Skype allowed users to send instant messages to other users in their contact list. Messages sent to offline users were stored on Skype servers and would be delivered to their recipients as soon as they came online on Skype. Chat history along with the message status was synchronized across all user devices supported by Skype whenever the user signs in with the same Skype account. Skype allowed sending SMS messages, it was not possible to receive SMS messages on Skype so users needed a different way to receive responses to the messages they send using Skype.

=== Chat history ===

Skype keeps user instant messaging history on user's local computer, and on Skype's cloud for 30 days. Users cannot control how long their chat histories are stored on Skype's servers but can configure that option individually for every their device. Once user signs into Skype on a new device the conversation history is synced with Skype's cloud and stored locally. Skype allows users to remove or edit individual messages during one hour after sending; this affects messages already received by chat interlocutors as well as not delivered to them yet. Skype allows users to delete all saved conversation histories for the device.

=== Emoticons and formatting ===

Users can send about 254 emoticons that are displayed either statically or animated, depending on user's settings. There are also hidden emoticons, 241 flags and 63 other. On special occasions, Skype introduces featured emoticons that are later either left as standard (anger), left as hidden (mooning) or removed (captain). Sending an empty message is not possible. Automatic conversion of text into emoticons cannot be disabled.

Formatting text is possible: *text* creates bold text, _text_ creates italic text, {code} text {code} applies monospace font and ~text~ creates strikethrough text. Writing @@ at the beginning of a message will disable any formatting in the message. Placing two exclamation points and a space (!! ) at the beginning of a message will send the entire message in monospace font. A more convenient way to disable formatting for small pieces of text, is to use ```text``` instead of {code}text{code}. Turning off formatting permanently can be achieved with the command /wikimarkup off.

=== Quoting ===

Users are able to quote other messages by copying them and pasting them into a new message. A quote shows the message, the original sender, and the timestamp of the original message. The feature is seen as controversial and often useless because people have found ways to create custom quotes.

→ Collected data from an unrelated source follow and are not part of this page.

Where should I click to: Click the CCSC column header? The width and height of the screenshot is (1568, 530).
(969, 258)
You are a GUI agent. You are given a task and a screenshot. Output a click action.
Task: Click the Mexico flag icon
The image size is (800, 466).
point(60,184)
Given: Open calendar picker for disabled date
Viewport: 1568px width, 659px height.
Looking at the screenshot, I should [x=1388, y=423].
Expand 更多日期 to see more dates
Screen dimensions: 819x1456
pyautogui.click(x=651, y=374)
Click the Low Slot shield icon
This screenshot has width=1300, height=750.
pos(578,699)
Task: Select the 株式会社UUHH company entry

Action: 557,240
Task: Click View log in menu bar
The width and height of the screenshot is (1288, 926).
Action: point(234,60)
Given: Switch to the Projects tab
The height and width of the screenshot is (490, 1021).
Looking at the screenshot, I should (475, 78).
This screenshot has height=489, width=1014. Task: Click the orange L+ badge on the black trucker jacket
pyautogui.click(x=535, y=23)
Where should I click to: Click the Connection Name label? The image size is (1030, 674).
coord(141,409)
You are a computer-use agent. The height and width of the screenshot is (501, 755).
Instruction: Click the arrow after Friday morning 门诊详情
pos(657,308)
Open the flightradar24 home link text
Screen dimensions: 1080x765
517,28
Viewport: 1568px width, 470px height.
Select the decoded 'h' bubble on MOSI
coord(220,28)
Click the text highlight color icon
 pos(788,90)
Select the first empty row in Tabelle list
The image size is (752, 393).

== Calls between Skype and landline / mobile phone numbers ==
Skype users can call landline and mobile phone numbers (previously known as SkypeOut) using Skype Credit or a calling subscription. Additionally, users can purchase a Skype Number (previously called SkypeIn and Online Number) that lets contacts call their Skype client from a landline or mobile phone.

=== Outgoing calls ===
The ability to call landline or mobile phones from Skype was originally branded as SkypeOut, but this term has been dropped in favor of Calls to mobiles and landlines. Skype users can call phone numbers, including landline and mobile phones, for a fee using prepaid Skype Credit or a subscription (see below). This fee can be as low as per minute for most developed countries, and as high as per minute for calls to the Inmarsat numbers.

In January 2007, Skype introduced a 0.03 connection fee for each call that connected to a landline or mobile number.

After 180 days of inactivity, a user's Skype Credit balance is deactivated; however, it can be reactivated.

==== Subscription calling plans ====
On 19 December 2006, Skype announced that there would be a new pricing structure in 2007. Details of a new scheme were released 18 January 2007. The initial press release was vague about the new scheme, but it did reveal that there may be a new connection fee.

In January 2007, Skype launched Skype Pro, a prepaid unlimited call subscription for calls that were made inside North America. Skype's unlimited calling offers unlimited calls to anyone, on any phone, within the U.S. and Canada, for a one-time (e.g. annual) fee. As of April 21, 2008, Skype Pro was replaced by new calling subscription plans, which don't require the calls to start from a certain country.

Skype offers several monthly plans that it calls unlimited. However, Skype limits these subscriptions to 10,000 minutes per month, 6 hours per day, and 50 telephone numbers per day. If one of these limits is exceeded, any additional calls are billed at regular rates and connection fees if the user has Skype Credit.

==== Skype To Go numbers ====
Users can set up a Skype To Go number which allows them to reach international phones numbers dialled from any landline or mobile. Skype provides a local number (the user chooses the area code) that then connects using Skype Credit to the number in another country. The service also provides the opportunity to dial any number abroad as well.

==== Toll-free numbers ====
Calls to most toll-free numbers in Australia (+61 1800), Austria (+43 800), Estonia (+372 800) France (+33 800, +33 801, +33 803, +33 805, +33 806, +33 808, +33 809), Germany (+49 800), the Netherlands (+31 800), Poland (+48 800), Spain (+34 900), Taiwan (+886 801, +886 811), the UK (+44 500, +44 800, +44 808), United Nations (+888) and the United States (+1 800, +1 822, +1 833, +1 844, +1 855, +1 866, +1 877, +1 888) are free for all Skype users.

Support for toll-free numbers in Canada was effectively removed in January 2012.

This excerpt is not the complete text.